_What to work on_. Repeat word for word the part of the text on Offenbach's "La Belle Hélène" that begins at "La belle Hélène (The" and stops after "the Trojan War.".
--- Extract to read ---
André Barbe and Renaud Doucet, the directors of this production, have moved the action to a cruise ship during the 1960s: their imaginative, witty production is sure to lift your spirits!

Jacques Offenbach’s stage work includes 102 scores – his opéra bouffe “La Belle Hélène” is one of his greatest successes. Unhappy in her marriage to the elderly King Ménélas, Hélène, the most beautiful woman in the world, longs for passion. During a tournament, she notices Pâris, disguised as a shepherd. He comes to her during the night and they succumb to passion. Ménélas surprises the two adulterers, but Pâris and Hélène manage to escape… At its premiere in Paris in 1864, Offenbach’s operetta caused a massive scandal, because the performer playing Hélène wore a costume considered frivolous. Under the mantle of parody Offenbach was able to include numerous erotic innuendos and explicit scenes in his operettas, which would have otherwise been cut by the censors. As a satire, “La Belle Hélène” takes aim at the bourgeoisie and its bigotry.

History
Premiere of this production: 17 December 1864, Théâtre des Variétés, Paris

La belle Hélène (The Beautiful Helen), is an opéra bouffe in three acts, with music by Jacques Offenbach and words by Henri Meilhac and Ludovic Halévy. The piece parodies the story of Helen's elopement with Paris, which set off the Trojan War.
--- Dataset section ---
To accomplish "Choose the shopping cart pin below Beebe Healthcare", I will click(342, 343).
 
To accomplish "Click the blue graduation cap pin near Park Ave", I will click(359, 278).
---
_Solution for this problem_.
La belle Hélène (The Beautiful Helen), is an opéra bouffe in three acts, with music by Jacques Offenbach and words by Henri Meilhac and Ludovic Halévy. The piece parodies the story of Helen's elopement with Paris, which set off the Trojan War.